Review: JetBrains PyCharm
PyCharm from JetBrains, is a full featured Python IDE. Which over the last 6 months has been my Python IDE of choice.
The official site is: https://www.jetbrains.com/pycharm.
I would like to share my experiences, which have mostly been positive.
Before jumping into thoughts and experiences, lets preface with the two different editions of PyCharm. Community and Professional.
PyCharm Community Edition is the free version. For my usage, it can almost do everything I need. Featuring everything that I would expect from an IDE. Such as, auto indentation and code completion. There are less features then the paid version. However, it doesn’t feel like they have made it just to give a taste. For many people it would do everything that they would want.

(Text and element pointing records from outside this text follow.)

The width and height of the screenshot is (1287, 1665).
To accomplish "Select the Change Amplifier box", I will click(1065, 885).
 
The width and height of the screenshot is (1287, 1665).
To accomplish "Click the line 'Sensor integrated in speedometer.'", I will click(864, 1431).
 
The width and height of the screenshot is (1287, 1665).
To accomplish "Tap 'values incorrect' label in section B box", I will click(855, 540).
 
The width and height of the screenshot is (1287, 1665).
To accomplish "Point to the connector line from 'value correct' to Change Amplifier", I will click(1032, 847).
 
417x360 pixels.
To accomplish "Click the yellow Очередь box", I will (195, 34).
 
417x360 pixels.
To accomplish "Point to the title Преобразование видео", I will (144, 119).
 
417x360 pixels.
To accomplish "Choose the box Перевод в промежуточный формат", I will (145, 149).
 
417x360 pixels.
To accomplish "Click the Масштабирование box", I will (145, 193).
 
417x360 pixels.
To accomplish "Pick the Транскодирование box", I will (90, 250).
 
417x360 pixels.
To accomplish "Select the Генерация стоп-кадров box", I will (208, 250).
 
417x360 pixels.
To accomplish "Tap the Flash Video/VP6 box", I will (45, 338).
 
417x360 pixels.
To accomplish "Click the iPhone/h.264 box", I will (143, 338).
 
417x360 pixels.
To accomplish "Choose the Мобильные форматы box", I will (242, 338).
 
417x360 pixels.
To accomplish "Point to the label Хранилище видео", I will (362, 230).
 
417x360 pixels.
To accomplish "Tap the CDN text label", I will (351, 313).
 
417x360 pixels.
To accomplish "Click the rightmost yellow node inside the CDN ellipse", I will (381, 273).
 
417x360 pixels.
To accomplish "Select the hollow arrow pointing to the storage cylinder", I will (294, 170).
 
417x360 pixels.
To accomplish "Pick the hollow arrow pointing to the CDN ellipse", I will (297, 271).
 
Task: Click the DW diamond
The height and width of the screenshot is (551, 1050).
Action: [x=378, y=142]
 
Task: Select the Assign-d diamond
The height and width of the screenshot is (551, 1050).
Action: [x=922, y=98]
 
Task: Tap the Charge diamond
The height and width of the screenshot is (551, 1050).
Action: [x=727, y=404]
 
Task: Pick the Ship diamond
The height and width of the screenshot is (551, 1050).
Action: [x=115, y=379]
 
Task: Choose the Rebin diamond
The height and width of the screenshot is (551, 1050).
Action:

The Professional Edition adds a good chunk of additional features. As I change between my laptop and desktop often. The remote development feature was very compelling. For me, this provides the ability to a script on an instance in the cloud. Along the same lines, you can select an interpreter which is a docker container.
The remote development feature, was what the deciding point to pay for the licence. Otherwise I would have probably stayed with Community Edition.
Interface and UX
The interface is well laid out in it’s default state. It is, also very customization. You’re able to personalize the layout, colours and fonts to your hearts content. I haven’t delved into the customization greatly. Simply because after changing window locations and colour them, I’m happy.
I did find when I had the Python console on the bottom, it would expand up and cover more of the screen then I would prefer. While on the right hand side, I do not have this occur.
As PyCharm is a multi-platform system, it includes the ability to sync your profile settings between instances. Making the change from Windows to Mac and back very seamless.
Debugging and Documentation
PyCharm features a debugger. For me this has been fantastic. It’s very easy to dig through to code and see what is happening. Stopping and a break and seeing what variables contain at that point.
The debugging functionality makes a lot of sense to use. Which makes the frustrating task of debugging a bit easier.
Documentation has been great. Features are well covered and the language used is simple enough to understand. I find many products are let down by poor documentation, thankfully this is not the case for PyCharm.
I have used IDE’s when dabbling with code before, but I’m not a heavy coder. As someone knew to Python, I have found PyCharm to be an exceptional piece of kit.
If you want to try it out, grab the community edition. You don’t even have to supply an email address.